Commentaire sur l’édition

Édition faite sur les originaux.

Source ou éditions princeps

Le Normand, 8 juin 1838.

La Gazette des Tribunaux, 27 mai 1838.

Édition critique

Patrice Lajoye, « Quelques saynètes humoristiques du Pays d’Auge du xixe siècle », Bulletin de la Société historique de Lisieux, 94, 2022, p. 134-139.

Études

Patrice Lajoye, « Quelques saynètes humoristiques du Pays d’Auge du xixe siècle », Bulletin de la Société historique de Lisieux, 94, 2022, p. 133-151.
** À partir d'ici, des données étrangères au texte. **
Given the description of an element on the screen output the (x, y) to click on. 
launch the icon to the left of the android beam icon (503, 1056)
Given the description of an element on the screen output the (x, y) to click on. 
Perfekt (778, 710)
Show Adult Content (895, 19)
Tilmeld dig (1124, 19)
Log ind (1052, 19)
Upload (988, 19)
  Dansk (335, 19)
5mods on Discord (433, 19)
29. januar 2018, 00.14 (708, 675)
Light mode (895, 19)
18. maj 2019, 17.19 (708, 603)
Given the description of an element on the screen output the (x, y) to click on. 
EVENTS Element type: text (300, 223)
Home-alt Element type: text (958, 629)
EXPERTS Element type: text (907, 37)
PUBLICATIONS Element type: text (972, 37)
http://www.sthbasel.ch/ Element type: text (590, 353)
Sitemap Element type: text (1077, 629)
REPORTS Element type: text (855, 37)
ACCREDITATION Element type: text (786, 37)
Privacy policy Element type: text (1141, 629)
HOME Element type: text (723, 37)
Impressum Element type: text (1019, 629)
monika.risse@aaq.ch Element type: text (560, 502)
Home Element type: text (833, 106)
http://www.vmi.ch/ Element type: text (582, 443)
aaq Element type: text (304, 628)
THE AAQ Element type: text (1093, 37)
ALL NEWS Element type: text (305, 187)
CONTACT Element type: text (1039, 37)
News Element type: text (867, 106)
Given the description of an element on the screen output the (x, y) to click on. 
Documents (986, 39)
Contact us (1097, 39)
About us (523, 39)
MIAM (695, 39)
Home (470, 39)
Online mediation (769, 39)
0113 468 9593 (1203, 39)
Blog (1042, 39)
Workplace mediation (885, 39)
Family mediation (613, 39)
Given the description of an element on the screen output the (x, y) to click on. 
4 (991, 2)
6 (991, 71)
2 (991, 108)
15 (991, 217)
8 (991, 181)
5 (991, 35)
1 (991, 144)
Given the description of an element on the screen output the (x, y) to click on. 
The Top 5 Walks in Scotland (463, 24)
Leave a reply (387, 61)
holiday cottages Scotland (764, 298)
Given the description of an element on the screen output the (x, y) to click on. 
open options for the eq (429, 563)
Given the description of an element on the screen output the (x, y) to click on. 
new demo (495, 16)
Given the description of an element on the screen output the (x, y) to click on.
Commentaire historique et contextuel 

Publié dans la Gazette des Tribunaux du 27 mai 1838, ce texte est repris initialement dans le journal Le Temps du 2 juin 1838, puis il sera inclus en 1859 dans un recueil de saynètes judiciaires signés sÉmile Colombey (pseudonyme du romancier Emile Laurent : Les Causes gaies, [1859], Paris, Hachette, p. 135-137. À Lisieux, c'est le journal Le Normand qui le republie, dans son édition du 8 juin 1838. L'intérêt de cette réédition réside dans le fait que le texte est alors remanié : plusieurs phrases sont ajoutées, et le caractère dialectal des paroles du plaignant, Claude Mérigot de Dozulé est encore accentué. Il est possible de douter de l'historicité de cette saynète. En effet, nous n’avons pu retrouver aucun Claude Mérigot dans le recensement de Dozulé de 1836. Il n'est toutefois pas impossible qu'il se soit dit « de Dozulé », tout en étant originaire d'une des communes limitrophes.